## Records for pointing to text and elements

+++

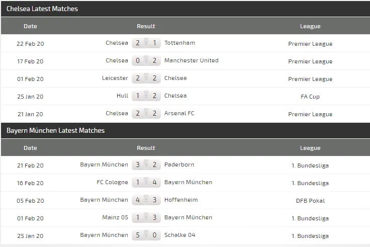Click the 2:1 score for Chelsea-Tottenham
The image size is (370, 247).
(146, 43)
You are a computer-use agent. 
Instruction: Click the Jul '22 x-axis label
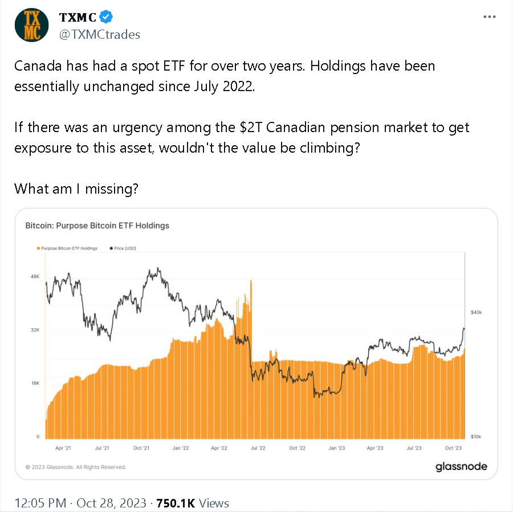pos(258,448)
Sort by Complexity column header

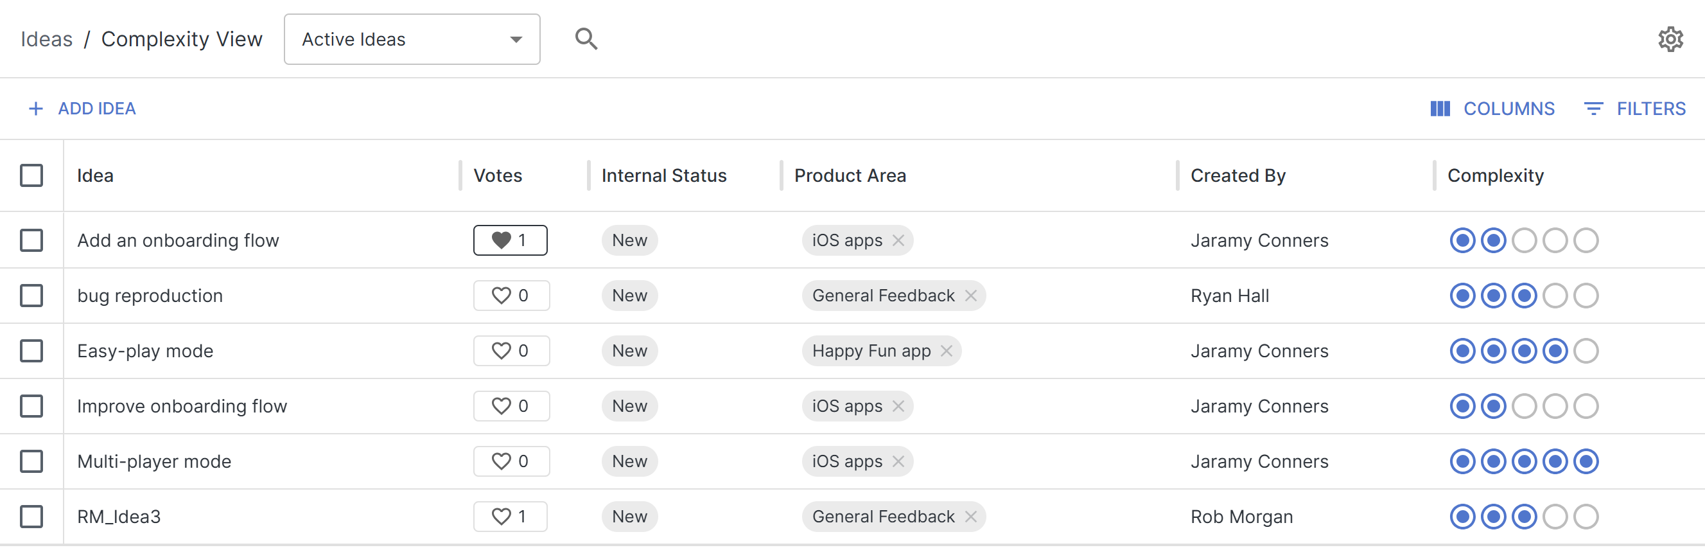[1495, 176]
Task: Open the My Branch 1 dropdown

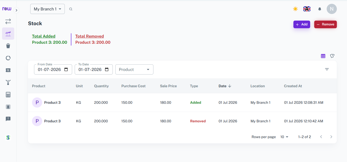Action: coord(48,9)
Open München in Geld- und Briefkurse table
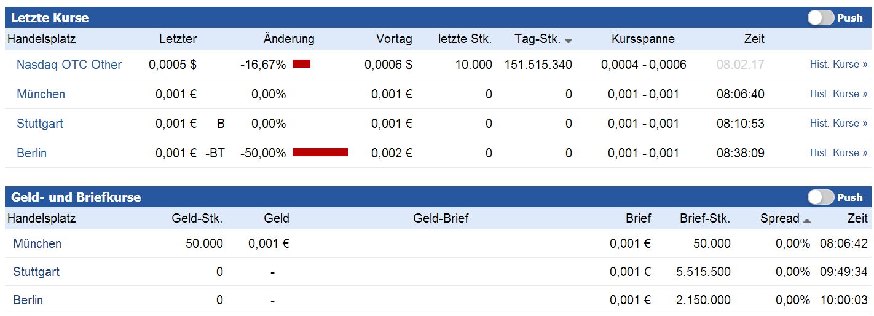874x316 pixels. 37,243
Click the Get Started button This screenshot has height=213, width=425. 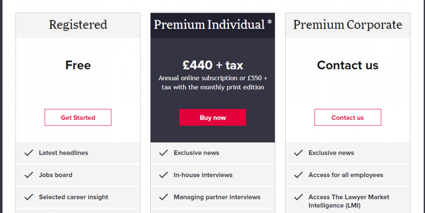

+++

## What is being asked
Turn the records above into a numbered list with one line each, skipping blank lines and leaving out the pictures.

## Full response
1. Click the 2:1 score for Chelsea-Tottenham
2. The image size is (370, 247).
3. (146, 43)
4. You are a computer-use agent. 
5. Instruction: Click the Jul '22 x-axis label
6. pos(258,448)
7. Sort by Complexity column header
8. [1495, 176]
9. Task: Open the My Branch 1 dropdown
10. Action: coord(48,9)
11. Open München in Geld- und Briefkurse table
12. 874x316 pixels. 37,243
13. Click the Get Started button This screenshot has height=213, width=425. 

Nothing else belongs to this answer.